So as most of you know, WINE is a utility to allow Windows applications to be run in Unix. There are several commercial forks, such as CrossOver Office and Cedega, which supposedly work better. It seems like most anything works.
Here is a list of Windows programs that are good enough that I still have Windows installed:
- Photoshop CS2. (The only thing slicker is CS3.) It’s an industry standard and, as nice as GIMP might be, I know Photoshop well.
- iTunes. I buy music through the iTMS periodically, probably about 60 songs total. It looks like there are Windows apps to convert them all to MP3, but really, iTunes is just a phenomenal music player, so I’d like to keep it.

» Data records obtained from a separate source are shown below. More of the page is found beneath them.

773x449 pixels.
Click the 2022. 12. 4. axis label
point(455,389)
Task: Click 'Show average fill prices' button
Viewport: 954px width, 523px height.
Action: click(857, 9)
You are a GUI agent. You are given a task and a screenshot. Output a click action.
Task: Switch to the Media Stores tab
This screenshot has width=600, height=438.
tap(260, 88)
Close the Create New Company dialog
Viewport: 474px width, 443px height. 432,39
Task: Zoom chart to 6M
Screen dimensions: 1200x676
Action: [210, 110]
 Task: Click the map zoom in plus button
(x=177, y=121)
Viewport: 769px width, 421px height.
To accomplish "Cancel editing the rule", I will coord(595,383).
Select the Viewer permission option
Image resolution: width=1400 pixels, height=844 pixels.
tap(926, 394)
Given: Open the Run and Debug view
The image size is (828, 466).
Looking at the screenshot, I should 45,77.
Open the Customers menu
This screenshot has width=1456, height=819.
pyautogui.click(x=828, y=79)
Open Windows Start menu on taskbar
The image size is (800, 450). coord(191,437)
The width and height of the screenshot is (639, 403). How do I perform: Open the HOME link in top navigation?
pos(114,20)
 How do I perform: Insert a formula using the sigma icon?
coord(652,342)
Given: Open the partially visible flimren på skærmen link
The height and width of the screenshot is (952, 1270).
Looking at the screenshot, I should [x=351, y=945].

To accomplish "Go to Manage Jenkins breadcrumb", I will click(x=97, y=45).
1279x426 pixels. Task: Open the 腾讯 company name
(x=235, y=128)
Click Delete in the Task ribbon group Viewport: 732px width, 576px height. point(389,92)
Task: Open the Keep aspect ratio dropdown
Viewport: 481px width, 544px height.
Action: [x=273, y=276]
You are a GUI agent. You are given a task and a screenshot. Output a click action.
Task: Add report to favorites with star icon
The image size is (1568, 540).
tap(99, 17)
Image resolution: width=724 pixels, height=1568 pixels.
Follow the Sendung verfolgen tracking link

- Office 2007. Prior versions were decent, but OpenOffice gave them a run for their money. (With emphasis, really, on the money portion?) 2007, though, is just so slick that I’ll keep Windows around for it.
- Quicken, maybe. I don’t use it a lot, but I should.
- Battlefield 2. The one video game I’m not awful at. It’s also a game my friends/roommates play frequently, so I’m in good company when playing it.
Here is a list of the very few programs that don’t work in Crossover Office / Cedega / WINE:
- Photoshop CS(2). Photoshop 7 and previous versions apparently work fine. I don’t have older versions, I don’t think, and even if I did, CS2 added some features I really like.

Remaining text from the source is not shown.